=== STUDY QUESTIONS ===
1: List every specialty in the Dept. of Mechanical Engineering that the biography in the text below about Jacob Bortman gives for him.
2: Translate this sentence from the text below about Jacob Bortman into Spanish: "In 1992 he received the Israeli Prime Minister National Prize for Excellency and Quality in the Public Service."

=== TEXT BLOCK ===
Dr. Jacob Bortman, full professor of Mechanical engineering, head of the Prognostic and Health Monitoring (PHM) research center, Ben Gurion University of the Negev, Israel

Biography: Prof. Jacob Bortman studied for his D.Sc. in Washington University in St. Louis, MO, USA, Mechanical Engineering. Thesis title: "Nonlinear Models for Fastened Structural Connection Based on the p-Version of the Finite Element Method". He retired from the Israeli Air Force as Brigadier General after 30 years of service with the last position of the Head of Material Directorate . He is the chairman and member of several boards of start-up companies in Israel. In 1992 he received the Israeli Prime Minister National Prize for Excellency and Quality in the Public Service. Since 2010 he is the head of the BGU PHM lab. His specialties in the Dept. of Mechanical Engineering include: Health Usage Monitoring Systems [HUMS], Conditioned Based Maintenance [CBM]; Usage and Fatigue Damage Survey; Risk Analysis; and Finite Element Method [FEM].

Speech Title: A new model for spall-rolling-element interaction

Abstract: Evaluation of the spall size of a radially loaded rolling-element bearing is required for the assessment of the bearing damage severity and estimation of its remaining useful life. A new multi- body, nonlinear dynamic model of the interaction between the rolling-element and a spalled outer race is presented. The study focuses on the physics of rolling-element contact in a broader range of spall sizes than has been investigated to date, with intermittent contact between rolling- element and the outer race, which is a relevant defect size for diagnostics and prognostics query. The analysis is performed in several time intervals according to periods of rolling-element/race contact and periods when the rolling-element is not connected with the outer race. An explicit expression of the spall size as function of the time-to-impact has been developed by considering radial load, shaft speed, and gravity. The expression of the spall size was used in a sensitivity study of the effect of parameters such as geometry and radial load. The results obtained from the new model are in good agreement with a well-established general bearing model. The acceleration of the outer ring during the rolling-element/spall interaction with intermittent rolling-element race connection is a novel contribution, which allows verification of the model from direct observations using vibration sensors mounted on the structure.

=== GIVEN INFORMATION ===
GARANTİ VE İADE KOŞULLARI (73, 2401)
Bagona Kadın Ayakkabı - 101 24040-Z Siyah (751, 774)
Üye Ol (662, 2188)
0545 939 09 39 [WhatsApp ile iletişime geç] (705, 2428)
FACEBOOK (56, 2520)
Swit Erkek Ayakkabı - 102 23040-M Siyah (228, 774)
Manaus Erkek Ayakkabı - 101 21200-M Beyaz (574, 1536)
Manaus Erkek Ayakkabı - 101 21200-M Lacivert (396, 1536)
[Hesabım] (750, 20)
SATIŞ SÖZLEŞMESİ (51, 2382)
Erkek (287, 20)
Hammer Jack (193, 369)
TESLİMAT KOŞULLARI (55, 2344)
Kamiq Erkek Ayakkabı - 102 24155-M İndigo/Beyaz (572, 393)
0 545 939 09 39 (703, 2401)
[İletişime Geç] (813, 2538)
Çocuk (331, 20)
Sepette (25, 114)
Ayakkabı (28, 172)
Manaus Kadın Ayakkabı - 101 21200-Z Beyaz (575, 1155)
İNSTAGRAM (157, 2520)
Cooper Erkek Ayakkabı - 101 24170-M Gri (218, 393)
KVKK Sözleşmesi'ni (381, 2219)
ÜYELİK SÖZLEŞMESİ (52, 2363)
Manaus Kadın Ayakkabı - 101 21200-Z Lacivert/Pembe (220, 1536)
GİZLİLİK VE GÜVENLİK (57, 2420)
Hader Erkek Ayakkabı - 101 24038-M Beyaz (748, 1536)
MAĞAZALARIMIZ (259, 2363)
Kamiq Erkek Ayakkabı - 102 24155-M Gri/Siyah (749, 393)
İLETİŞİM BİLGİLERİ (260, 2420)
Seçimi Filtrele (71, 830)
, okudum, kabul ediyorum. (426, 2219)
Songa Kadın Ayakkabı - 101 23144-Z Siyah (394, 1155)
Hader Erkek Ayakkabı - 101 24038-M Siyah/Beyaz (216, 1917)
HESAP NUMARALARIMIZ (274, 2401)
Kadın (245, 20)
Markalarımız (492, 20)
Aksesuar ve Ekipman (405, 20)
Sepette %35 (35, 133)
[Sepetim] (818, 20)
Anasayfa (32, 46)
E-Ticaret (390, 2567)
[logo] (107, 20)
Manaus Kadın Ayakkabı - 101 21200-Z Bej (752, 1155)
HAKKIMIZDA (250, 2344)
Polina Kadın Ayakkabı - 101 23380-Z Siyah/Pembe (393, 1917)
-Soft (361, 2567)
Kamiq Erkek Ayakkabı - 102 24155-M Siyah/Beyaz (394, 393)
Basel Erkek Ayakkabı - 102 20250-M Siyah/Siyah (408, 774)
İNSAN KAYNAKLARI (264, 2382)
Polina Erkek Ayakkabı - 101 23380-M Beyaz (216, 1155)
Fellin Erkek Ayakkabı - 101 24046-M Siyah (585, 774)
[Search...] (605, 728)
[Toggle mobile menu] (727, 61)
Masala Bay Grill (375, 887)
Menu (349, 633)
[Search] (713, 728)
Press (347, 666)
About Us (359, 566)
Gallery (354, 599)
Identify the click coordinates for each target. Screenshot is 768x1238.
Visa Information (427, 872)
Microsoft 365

=== TASK-BY-TASK OUTPUTS ===
1:
Health Usage Monitoring Systems [HUMS]
Conditioned Based Maintenance [CBM]
Usage and Fatigue Damage Survey
Risk Analysis
Finite Element Method [FEM]

2: En 1992 recibió el Premio Nacional del Primer Ministro de Israel a la Excelencia y la Calidad en el Servicio Público.